====== PROVIDED MATERIAL
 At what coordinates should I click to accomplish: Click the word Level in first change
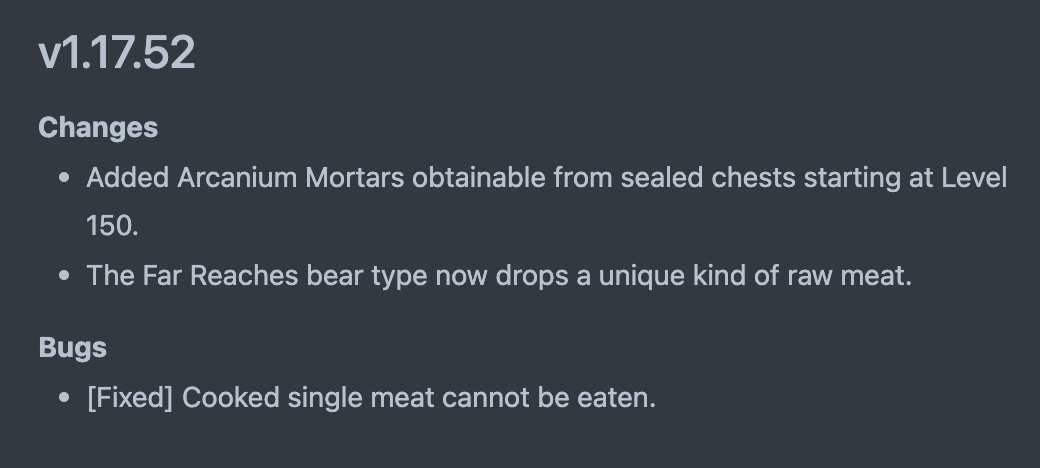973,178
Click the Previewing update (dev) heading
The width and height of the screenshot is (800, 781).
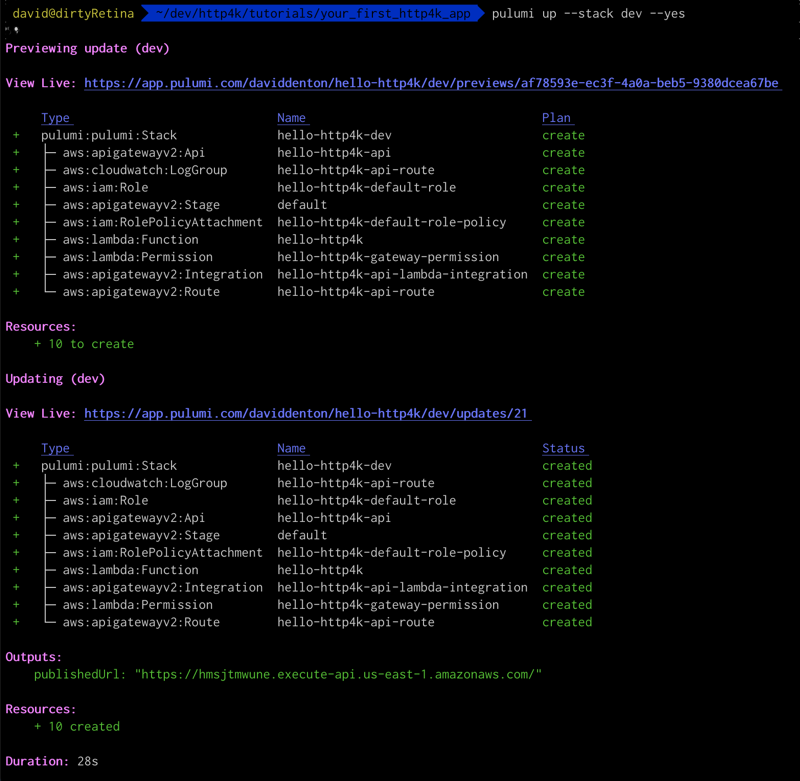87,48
============
====== PROVIDED MATERIAL
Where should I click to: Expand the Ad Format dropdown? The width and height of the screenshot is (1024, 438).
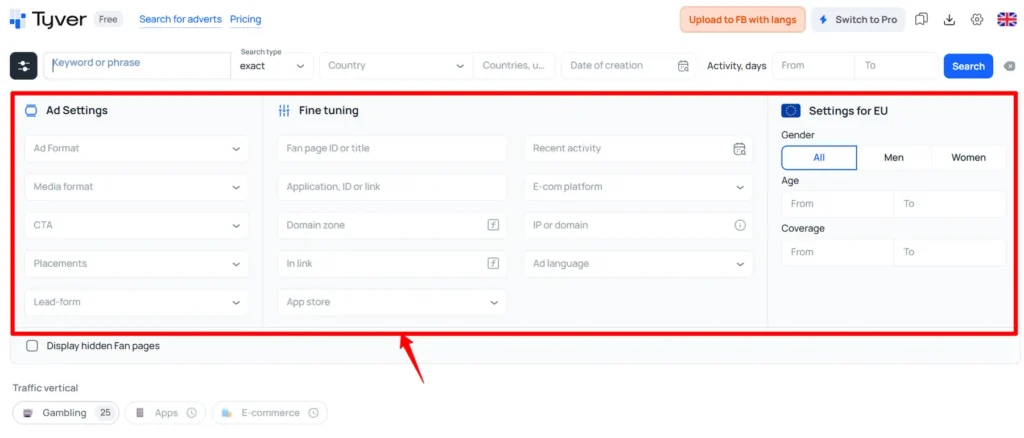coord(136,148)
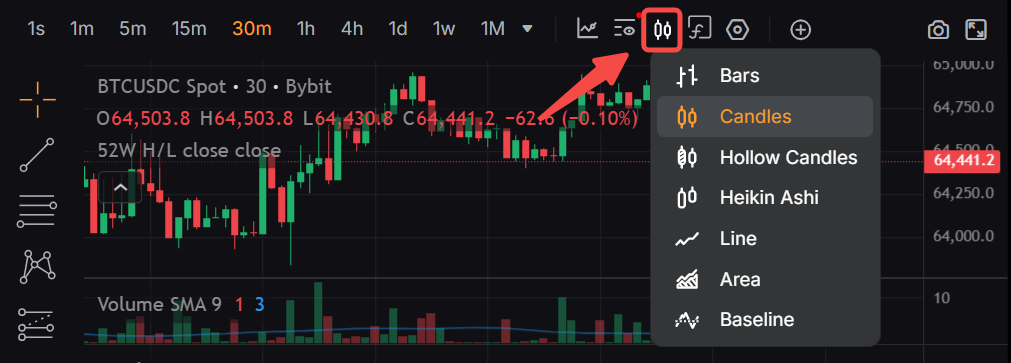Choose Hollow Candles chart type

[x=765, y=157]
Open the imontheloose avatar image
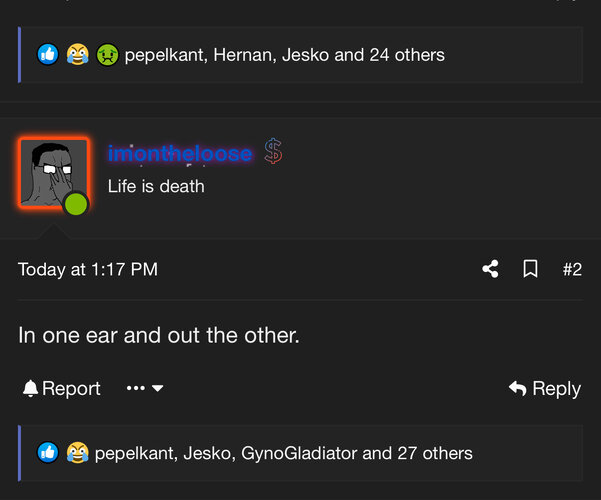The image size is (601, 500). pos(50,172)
============
====== PROVIDED MATERIAL
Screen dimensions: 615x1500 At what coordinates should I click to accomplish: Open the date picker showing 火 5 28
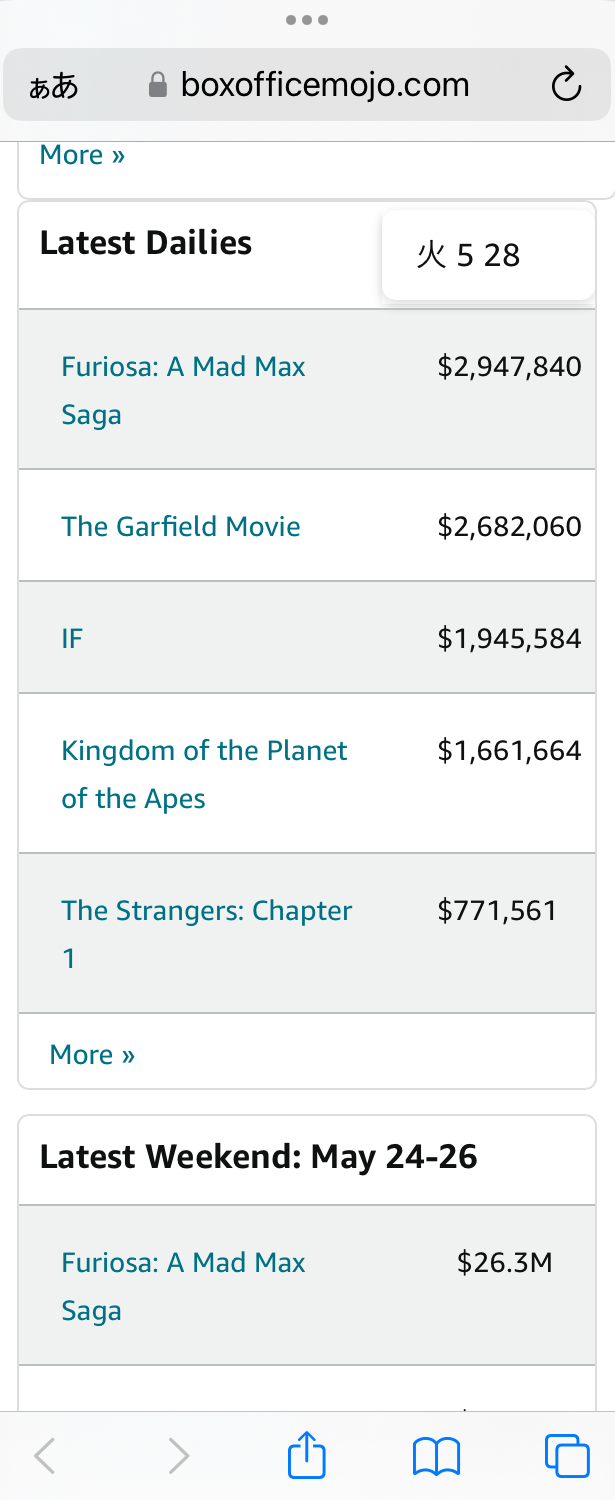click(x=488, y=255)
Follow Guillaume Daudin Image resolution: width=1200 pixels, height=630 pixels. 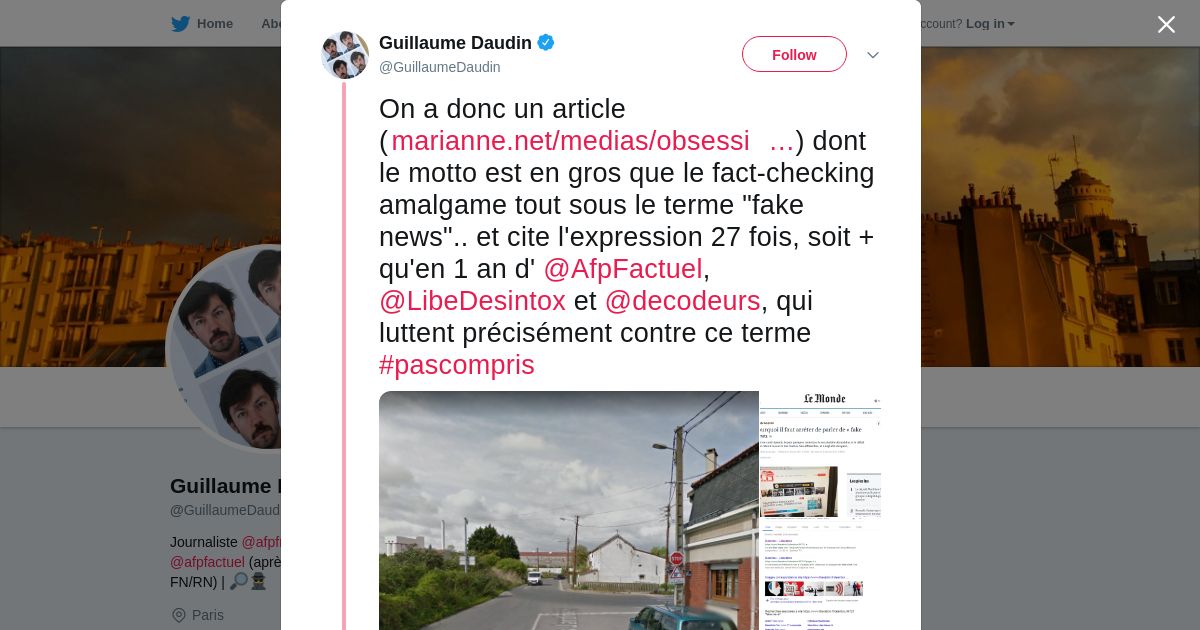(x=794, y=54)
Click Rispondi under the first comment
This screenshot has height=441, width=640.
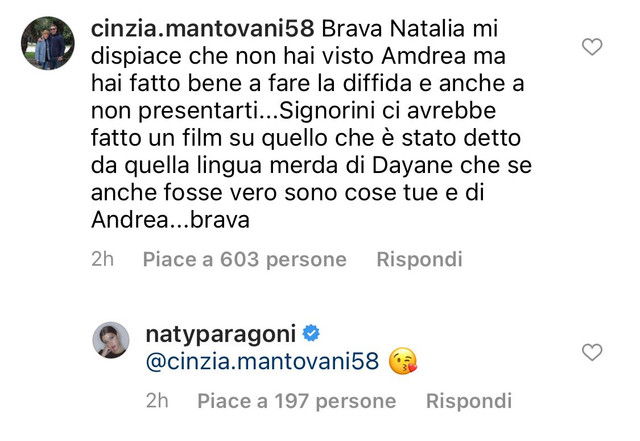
============
THE TASK → What you give back should be exactly the lines of the data above from the line with "Click Rispondi under the first comment" through the line with "This screenshot has height=441, width=640.", both of those included, and nothing more.

SOLVED PROBLEM →
Click Rispondi under the first comment
This screenshot has height=441, width=640.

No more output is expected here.